Patients receiving taxane and platinum-based NCT showed better objective response rates (p-value 0.002) both locally and nodally, and higher rates of pCR (58.83% vs. 12%, p-value 0.002) compared to those not receiving carboplatin. Elevated levels of sGM-CSF (>11.84 pg/ml) were predictive of a poorer response to NCT (p-value 0.02), with all patients having partial or complete response with levels below 11.84 pg/ml, while the 7 non-responsive patients had sGM-CSF levels above 11.84 pg/ ml. However, unlike to sGM-CSF, high levels of sCD86 (> 656.2 pg/ml) were predictive of a better response to NCT (p-value 0.02), with 6 out of 7 patients who did not achieve a pathological response having levels below 656.2 pg/ml. Additionally, pathological response at the nodal level was examined, with high levels of sGal-3 (> 3205.6 pg/ml, p-value 0.03) predicting a poorer nodal response. Specifically, 10 out of 12 patients with nodal involvement after neoadjuvant therapy had baseline levels of sGal-3 above 3205.6 pg/ml. However, unlike sGal-3, lower levels of sITAC (< 18.08 pg/ml, p-value 0.02) were detected in patients with greater nodal involvement. In 9 out of 12 patients with affected nodes after NCT, baseline levels of sITAC were below 18.08 pg/ml, suggesting that sITAC may be a predictive biomarker for nodal response (Table 7).

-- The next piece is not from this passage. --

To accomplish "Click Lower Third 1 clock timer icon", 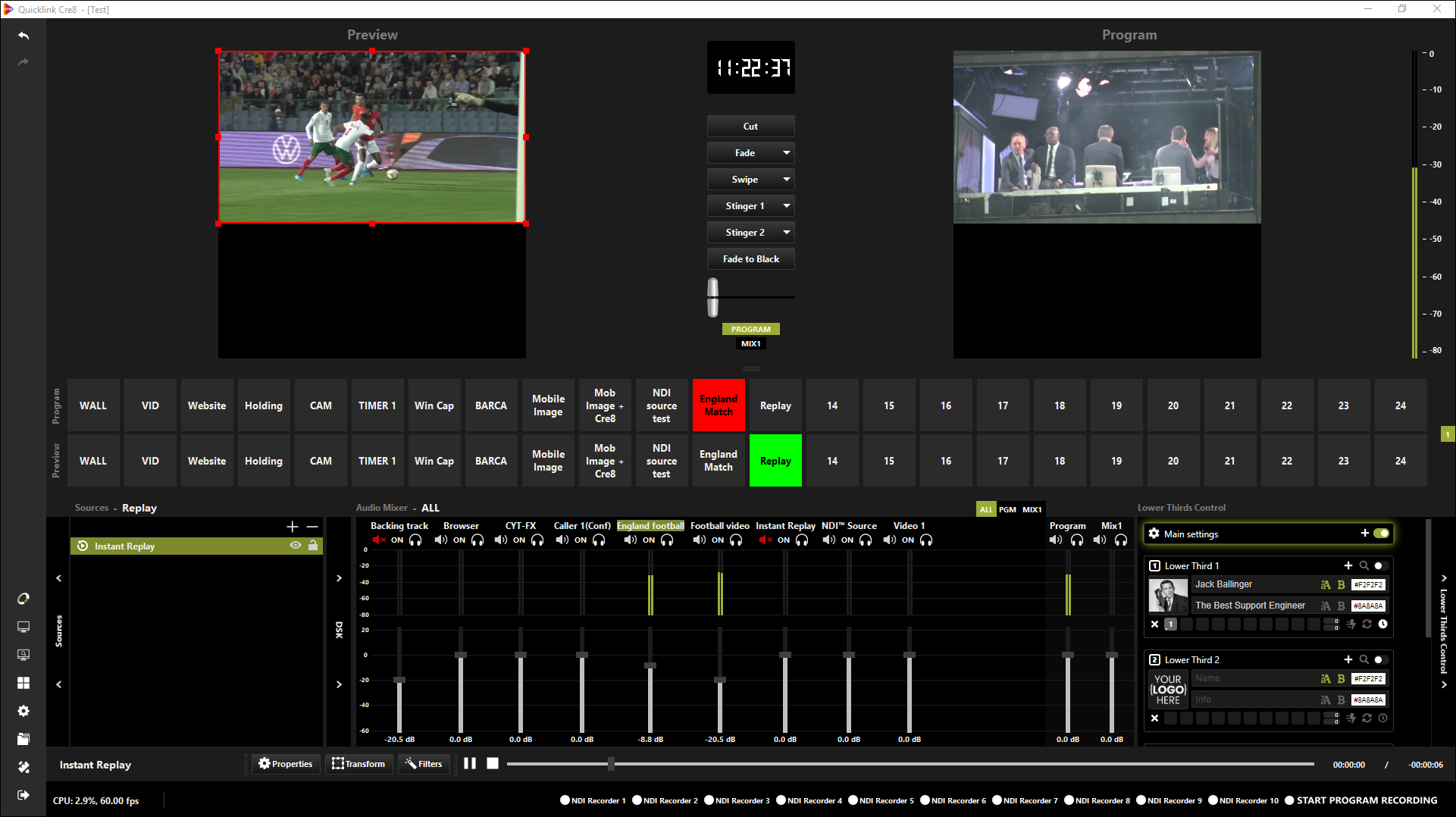I will (x=1382, y=624).
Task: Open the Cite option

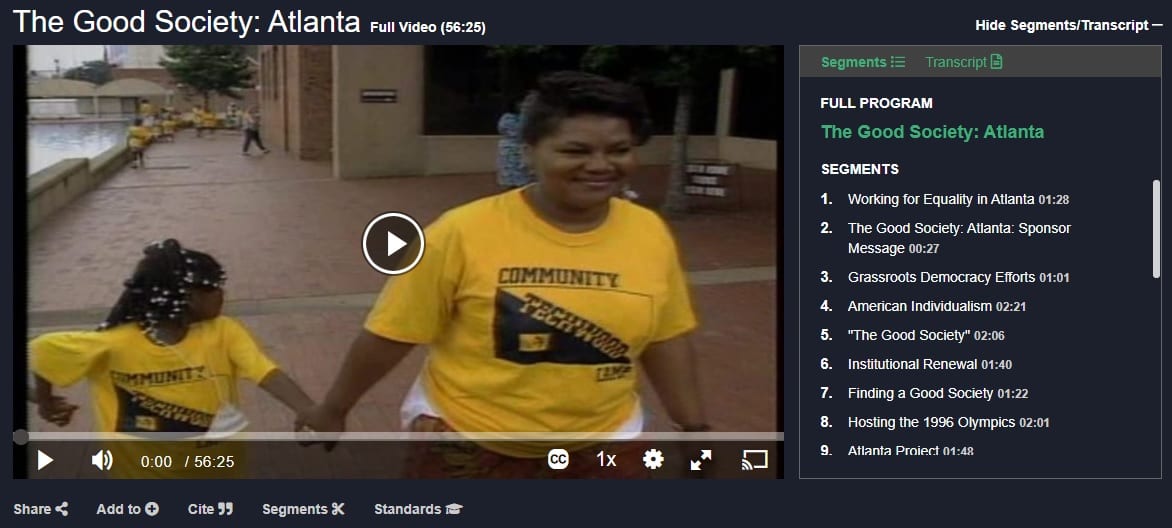Action: (210, 509)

Table 7: Pathological response to NCT based on plasma levels of sGM-CSF and sCB86. Lymph node response to NCT based on plasma levels of sGal-3 and sITAC. Values ??of soluble analytes dichotomized according to the median. P value obtained in the chi-square test (X2).

Survival Analysis

Survival Analysis of Clinical Variables: Survival analysis revealed that a larger primary tumor size of 2 cm or greater (≥ T2) was associated with worse DFS (p-value 0.049) and lower OS (32 months vs. not reached, p-value 0.047). Patients with clinically detected nodal involvement at diagnosis had worse DFS (p-value 0.017) and lower OS (27 months vs. median not reached, p-value 0.0003) compared to patients without pathological lymph nodes. Moreover, a higher nodal involvement (N2 and N3) led to earlier relapses and poorer survival. Survival analyses showed that a higher clinical stage according to the 8th AJCC edition was associated with lower DFS (p-value 0.0034) and worse OS (32 months vs. median not reached, p-value 0.0047) (Supplementary Figure S1). Similarly to nodal involvement, patients with a higher clinical stage had a poorer prognosis in terms of both DFS (p-value 0.04) and OS (p-value 0.028), especially those with stages IIIB and IIIC. Patients achieving pCR after NCT had better DFS (31 months vs. median not reached, p-value 0.013) and better OS (median OS not reached in either arm, p-value 0.036) (Figure 4). It is noteworthy that none of the patients who achieved pCR experienced tumor recurrence.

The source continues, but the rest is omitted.